Parsing tasks are extremely common and even though major efforts have been done to standardize our inter-systems communications we still end up analyzing various text files which have structure – but not a structure that we have a library at hand that can parse. As an example, say you have something that outputs this sort of text (I assume this isn’t a real format, it’s not supposed to be).
fruits { banana { [tasty="true"] [colour="yellow"] } orange { } [eatable="if not rotten"] }
How would you go about it, if you want to store the output result in some form of object? I often see splitting on spaces, and other characters, making convoluted paths and abusing regular expressions to no end to wrangle these sorts of things into whatever data structure you have on your client. What if I said there is a better way. It’s not new by a long short, but it rarely spreads outside of advanced comp-sci classes or compiler designer classes to the more pragmatic programmers working in the real world.
Grammars
There’s generic tools that can parse these sorts of texts. They’re incredibly efficient at doing this as well. They simply require the right input. That input is a grammar. A grammar is really the set of rules that a text must follow in order to be parseable. For instance, in the example above we could assume that it would be illegal to not match the brackets properly, or to have an unnamed node. The way of expressing grammars is known as the Backus-Naur form, or BNF for short. It’s an easy syntax.
Resulting symbol := List of input symbols | Another list of symbols | [maybe an empty section as well];
A symbol is one of two things. It’s either a terminal symbol or a nonterminal symbol. Terminal symbols are those that are directly translatable from the input, nonterminals are built up from lists of other symbols – both terminal and nonterminal ones. Lets start to make a grammar for our input.

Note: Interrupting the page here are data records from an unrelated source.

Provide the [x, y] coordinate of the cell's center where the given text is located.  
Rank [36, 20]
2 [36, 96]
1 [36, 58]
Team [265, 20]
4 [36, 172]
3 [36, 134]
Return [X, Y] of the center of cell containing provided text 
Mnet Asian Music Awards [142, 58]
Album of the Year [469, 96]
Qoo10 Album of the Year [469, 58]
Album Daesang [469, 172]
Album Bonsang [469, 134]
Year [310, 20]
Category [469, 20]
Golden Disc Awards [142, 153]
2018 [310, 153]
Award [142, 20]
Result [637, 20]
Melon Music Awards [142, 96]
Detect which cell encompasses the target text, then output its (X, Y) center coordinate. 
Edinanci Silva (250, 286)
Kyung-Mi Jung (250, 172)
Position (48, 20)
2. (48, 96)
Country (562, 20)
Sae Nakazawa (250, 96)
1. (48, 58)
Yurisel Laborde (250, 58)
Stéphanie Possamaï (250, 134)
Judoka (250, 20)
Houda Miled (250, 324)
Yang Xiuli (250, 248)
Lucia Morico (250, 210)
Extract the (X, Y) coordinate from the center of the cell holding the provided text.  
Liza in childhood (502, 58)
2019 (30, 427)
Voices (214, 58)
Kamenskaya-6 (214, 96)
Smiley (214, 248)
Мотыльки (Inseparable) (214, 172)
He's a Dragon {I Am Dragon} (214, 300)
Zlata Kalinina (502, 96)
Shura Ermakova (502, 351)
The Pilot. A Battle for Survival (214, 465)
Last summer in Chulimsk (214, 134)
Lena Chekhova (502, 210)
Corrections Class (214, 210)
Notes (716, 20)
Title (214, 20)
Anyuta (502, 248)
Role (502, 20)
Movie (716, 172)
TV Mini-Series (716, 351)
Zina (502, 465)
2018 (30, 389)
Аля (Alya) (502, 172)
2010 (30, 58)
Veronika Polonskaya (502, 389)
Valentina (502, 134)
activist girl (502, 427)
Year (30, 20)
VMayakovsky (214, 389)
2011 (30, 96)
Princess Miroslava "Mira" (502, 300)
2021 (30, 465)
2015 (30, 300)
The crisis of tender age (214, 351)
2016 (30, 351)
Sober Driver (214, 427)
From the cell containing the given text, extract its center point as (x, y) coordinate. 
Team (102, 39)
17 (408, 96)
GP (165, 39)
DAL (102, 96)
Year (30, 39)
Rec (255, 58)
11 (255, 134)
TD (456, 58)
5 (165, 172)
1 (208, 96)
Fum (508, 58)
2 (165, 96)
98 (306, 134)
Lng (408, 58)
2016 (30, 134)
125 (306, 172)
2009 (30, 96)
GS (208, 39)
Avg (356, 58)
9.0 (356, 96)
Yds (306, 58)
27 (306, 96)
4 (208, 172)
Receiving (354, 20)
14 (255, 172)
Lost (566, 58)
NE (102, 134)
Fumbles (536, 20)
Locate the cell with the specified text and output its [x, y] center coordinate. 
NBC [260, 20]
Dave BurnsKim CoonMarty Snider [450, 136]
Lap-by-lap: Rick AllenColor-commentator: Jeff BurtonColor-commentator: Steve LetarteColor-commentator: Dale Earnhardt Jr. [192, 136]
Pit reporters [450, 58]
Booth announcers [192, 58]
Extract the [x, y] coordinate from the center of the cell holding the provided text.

To make it easy on ourselves, we’ll simplify the input text and add features in as we go. Let’s start with identifying only this subset
basenode { }
There are three distinct terminal tokens here: name
, {
and }
. Note that the terminal name
will represent for us all the legal nodenames. It’s typical that a terminal token is defined by a regular expression. Let’s assume that name can be only lowercase alphabetic characters. The only legal combination of these terminals are is name followed by { followed by }. This must yield a non terminal token. Let’s call it object. The grammar will look like this:
terminal name [a-z]+ object := name '{' '}' ;
A few things about this grammar, for shortness it allows single character terminal to be used as is. Standard regex notation defines the terminal to be lowercase a-z, repeated at least once.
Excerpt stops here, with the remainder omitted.